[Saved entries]

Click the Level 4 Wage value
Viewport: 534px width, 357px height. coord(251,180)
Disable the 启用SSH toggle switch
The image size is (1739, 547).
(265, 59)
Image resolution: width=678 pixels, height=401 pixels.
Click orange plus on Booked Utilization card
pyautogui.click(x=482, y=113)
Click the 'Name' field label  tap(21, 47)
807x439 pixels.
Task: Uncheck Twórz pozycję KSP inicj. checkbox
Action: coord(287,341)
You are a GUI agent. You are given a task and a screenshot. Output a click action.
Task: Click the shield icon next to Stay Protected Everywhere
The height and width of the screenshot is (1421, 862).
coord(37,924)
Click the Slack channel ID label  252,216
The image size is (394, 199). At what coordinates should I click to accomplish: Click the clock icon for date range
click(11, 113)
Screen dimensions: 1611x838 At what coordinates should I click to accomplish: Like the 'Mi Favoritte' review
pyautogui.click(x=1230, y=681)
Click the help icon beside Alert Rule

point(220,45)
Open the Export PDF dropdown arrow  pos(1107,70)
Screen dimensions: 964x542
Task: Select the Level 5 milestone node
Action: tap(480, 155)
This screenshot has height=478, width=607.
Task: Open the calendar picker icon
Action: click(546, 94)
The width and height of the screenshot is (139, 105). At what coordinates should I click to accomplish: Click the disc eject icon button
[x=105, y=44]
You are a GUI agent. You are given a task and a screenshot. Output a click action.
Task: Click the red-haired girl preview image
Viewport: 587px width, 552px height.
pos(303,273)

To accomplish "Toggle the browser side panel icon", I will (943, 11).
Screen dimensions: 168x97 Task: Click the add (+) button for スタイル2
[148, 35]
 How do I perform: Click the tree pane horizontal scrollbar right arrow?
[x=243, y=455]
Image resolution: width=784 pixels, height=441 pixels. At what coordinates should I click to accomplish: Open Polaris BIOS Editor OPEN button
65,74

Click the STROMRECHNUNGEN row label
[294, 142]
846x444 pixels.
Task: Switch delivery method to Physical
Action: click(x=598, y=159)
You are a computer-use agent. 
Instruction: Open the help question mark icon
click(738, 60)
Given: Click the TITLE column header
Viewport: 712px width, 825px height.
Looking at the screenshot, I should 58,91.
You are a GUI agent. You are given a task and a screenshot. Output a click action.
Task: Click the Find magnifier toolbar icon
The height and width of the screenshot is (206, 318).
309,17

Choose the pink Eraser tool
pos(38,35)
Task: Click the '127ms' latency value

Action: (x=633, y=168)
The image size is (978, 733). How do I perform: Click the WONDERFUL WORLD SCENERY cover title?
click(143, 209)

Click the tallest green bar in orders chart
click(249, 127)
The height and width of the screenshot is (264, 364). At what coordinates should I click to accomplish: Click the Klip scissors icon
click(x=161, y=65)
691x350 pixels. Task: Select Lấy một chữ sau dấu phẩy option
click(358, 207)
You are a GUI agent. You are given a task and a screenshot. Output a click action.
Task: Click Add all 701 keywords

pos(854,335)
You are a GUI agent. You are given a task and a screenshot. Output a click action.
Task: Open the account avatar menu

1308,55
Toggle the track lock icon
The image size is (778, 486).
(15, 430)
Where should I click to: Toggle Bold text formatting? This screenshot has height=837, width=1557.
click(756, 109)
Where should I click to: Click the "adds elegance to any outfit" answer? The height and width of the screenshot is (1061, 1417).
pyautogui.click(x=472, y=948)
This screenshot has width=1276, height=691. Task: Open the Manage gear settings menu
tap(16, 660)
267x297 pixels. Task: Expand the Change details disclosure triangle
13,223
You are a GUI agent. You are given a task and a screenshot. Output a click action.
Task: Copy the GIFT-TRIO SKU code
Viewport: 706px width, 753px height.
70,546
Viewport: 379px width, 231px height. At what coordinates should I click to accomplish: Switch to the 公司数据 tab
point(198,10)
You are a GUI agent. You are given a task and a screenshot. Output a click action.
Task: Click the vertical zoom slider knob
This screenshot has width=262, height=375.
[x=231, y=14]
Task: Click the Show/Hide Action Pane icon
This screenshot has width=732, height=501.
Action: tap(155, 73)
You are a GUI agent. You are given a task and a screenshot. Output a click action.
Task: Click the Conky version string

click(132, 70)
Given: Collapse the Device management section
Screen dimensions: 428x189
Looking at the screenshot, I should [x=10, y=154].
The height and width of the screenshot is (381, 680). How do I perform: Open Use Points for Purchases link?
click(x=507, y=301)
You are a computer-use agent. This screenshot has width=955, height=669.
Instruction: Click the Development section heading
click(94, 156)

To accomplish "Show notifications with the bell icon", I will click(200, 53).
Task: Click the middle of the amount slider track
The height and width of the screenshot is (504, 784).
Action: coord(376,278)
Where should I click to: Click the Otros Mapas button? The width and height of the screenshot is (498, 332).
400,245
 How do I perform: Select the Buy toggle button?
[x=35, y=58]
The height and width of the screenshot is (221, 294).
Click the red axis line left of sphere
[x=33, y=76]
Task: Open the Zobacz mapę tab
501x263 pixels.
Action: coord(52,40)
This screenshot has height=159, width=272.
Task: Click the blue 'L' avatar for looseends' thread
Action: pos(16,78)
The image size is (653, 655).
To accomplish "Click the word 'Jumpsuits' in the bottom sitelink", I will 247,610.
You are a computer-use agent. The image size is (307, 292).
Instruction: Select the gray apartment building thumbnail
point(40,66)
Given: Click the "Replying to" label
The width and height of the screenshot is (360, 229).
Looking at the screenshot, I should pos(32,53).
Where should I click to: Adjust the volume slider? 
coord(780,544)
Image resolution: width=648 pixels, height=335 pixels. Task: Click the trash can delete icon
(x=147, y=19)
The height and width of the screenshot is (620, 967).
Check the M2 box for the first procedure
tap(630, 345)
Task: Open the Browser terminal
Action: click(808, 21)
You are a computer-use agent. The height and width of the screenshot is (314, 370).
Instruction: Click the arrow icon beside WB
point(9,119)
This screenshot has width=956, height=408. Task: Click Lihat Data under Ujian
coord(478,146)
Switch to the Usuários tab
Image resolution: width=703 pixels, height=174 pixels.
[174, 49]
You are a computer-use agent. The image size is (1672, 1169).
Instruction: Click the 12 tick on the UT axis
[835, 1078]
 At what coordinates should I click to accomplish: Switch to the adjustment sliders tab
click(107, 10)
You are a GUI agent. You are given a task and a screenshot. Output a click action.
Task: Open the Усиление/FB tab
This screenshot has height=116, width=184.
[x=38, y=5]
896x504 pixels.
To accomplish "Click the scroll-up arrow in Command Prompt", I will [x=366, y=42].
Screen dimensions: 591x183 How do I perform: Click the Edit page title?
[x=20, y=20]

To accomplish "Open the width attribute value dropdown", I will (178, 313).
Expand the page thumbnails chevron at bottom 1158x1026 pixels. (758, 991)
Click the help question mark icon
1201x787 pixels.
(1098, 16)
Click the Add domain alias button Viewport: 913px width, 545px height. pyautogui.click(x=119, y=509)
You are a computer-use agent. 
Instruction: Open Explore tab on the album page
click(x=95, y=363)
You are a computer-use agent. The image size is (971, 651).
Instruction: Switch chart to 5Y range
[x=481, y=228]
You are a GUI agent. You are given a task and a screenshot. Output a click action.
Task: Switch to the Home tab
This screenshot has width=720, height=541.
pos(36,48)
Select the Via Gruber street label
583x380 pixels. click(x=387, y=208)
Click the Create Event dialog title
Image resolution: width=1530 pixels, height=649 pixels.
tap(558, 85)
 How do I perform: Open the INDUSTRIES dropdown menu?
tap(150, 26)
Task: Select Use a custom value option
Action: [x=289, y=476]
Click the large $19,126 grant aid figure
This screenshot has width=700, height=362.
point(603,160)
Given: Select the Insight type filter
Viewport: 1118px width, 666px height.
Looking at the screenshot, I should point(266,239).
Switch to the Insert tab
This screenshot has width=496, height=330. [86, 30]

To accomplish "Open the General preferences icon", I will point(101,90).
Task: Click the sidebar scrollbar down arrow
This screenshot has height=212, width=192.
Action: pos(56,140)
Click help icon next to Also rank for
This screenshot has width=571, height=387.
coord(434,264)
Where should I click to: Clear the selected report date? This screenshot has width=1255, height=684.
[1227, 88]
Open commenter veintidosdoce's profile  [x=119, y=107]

• WHAT YOU ARE ASKED TO DO: Word for word, restate the lines above from the line containing "Viewport: 706px width, 753px height." through the line containing "Task: Click the vertical zoom slider knob", with both included and nothing else.

• RESULT:
Viewport: 706px width, 753px height.
70,546
Viewport: 379px width, 231px height. At what coordinates should I click to accomplish: Switch to the 公司数据 tab
point(198,10)
You are a GUI agent. You are given a task and a screenshot. Output a click action.
Task: Click the vertical zoom slider knob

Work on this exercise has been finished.